Lorsque tu arrives à Sedan, le club est au bord de la faillite. Ce n’était pas très séduisant ça…
C’est vrai, mais c’était ma seule opportunité. À l’époque, j’avais envoyé mon CV à toutes les équipes de D1, D2 et National. Je n’ai eu aucune réponse, hormis deux ou trois retours négatifs. Lorsque Bruno Metsu m’a appelé pour me proposer un essai, je ne pouvais pas dire non. Il voulait relancer Sedan en s’entourant de joueurs libres, revanchards. Que ce soit N’Diefi, Mionnet, Sachy ou moi, on avait tous le même caractère : on était prêts à se défoncer pour y arriver. En plus, Sedan est une incroyable terre de foot. C’est quand même assez rare d’avoir des supporters qui revendent leurs mobylettes pour pouvoir se payer un abonnement et soutenir les finances du club…

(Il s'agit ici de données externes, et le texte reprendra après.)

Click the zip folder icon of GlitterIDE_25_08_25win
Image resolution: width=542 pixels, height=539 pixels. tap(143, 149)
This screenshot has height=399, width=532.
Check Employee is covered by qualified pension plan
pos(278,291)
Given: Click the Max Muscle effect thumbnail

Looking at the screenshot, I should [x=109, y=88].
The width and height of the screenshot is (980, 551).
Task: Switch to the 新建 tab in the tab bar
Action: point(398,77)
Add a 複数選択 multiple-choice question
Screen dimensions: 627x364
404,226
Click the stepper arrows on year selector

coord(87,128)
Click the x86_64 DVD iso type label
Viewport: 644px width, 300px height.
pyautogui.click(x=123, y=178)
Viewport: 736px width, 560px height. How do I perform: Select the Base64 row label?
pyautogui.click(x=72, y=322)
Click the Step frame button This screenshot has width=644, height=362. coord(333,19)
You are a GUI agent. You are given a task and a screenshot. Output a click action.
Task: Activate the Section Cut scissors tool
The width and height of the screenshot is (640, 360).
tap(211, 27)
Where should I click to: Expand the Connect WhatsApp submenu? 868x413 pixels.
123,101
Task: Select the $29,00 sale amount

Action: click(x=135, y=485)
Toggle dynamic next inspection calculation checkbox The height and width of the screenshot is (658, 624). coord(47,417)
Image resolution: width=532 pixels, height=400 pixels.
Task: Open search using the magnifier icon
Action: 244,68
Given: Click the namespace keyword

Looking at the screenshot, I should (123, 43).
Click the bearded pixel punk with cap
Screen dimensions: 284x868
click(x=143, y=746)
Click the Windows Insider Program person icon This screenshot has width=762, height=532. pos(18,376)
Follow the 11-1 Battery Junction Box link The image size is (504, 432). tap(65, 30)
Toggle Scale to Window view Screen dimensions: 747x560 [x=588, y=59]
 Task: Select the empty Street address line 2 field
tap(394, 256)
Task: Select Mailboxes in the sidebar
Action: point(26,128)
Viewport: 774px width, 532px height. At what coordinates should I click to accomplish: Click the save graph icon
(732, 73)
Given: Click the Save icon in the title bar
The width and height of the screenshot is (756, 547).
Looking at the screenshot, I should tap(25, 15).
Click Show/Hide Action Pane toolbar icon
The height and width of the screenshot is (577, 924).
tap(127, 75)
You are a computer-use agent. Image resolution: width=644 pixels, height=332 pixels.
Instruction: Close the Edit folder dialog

Bruno Metsu, ça reste un honneur d’avoir travaillé avec lui ?
Tu n’imagines même pas ! C’était un meneur d’hommes exceptionnel. On aurait tout fait et tout donné pour lui. C’est dommage qu’il soit parti à Valence après, mais c’était un homme attachant. Je n’ai que du positif à dire sur lui. Même lorsqu’il se montrait dur ou exigeant envers moi, je savais que c’était pour mon bien. Il a toujours cru en moi et beaucoup ont fait carrière grâce à lui. Ça, tu peux en être sûr.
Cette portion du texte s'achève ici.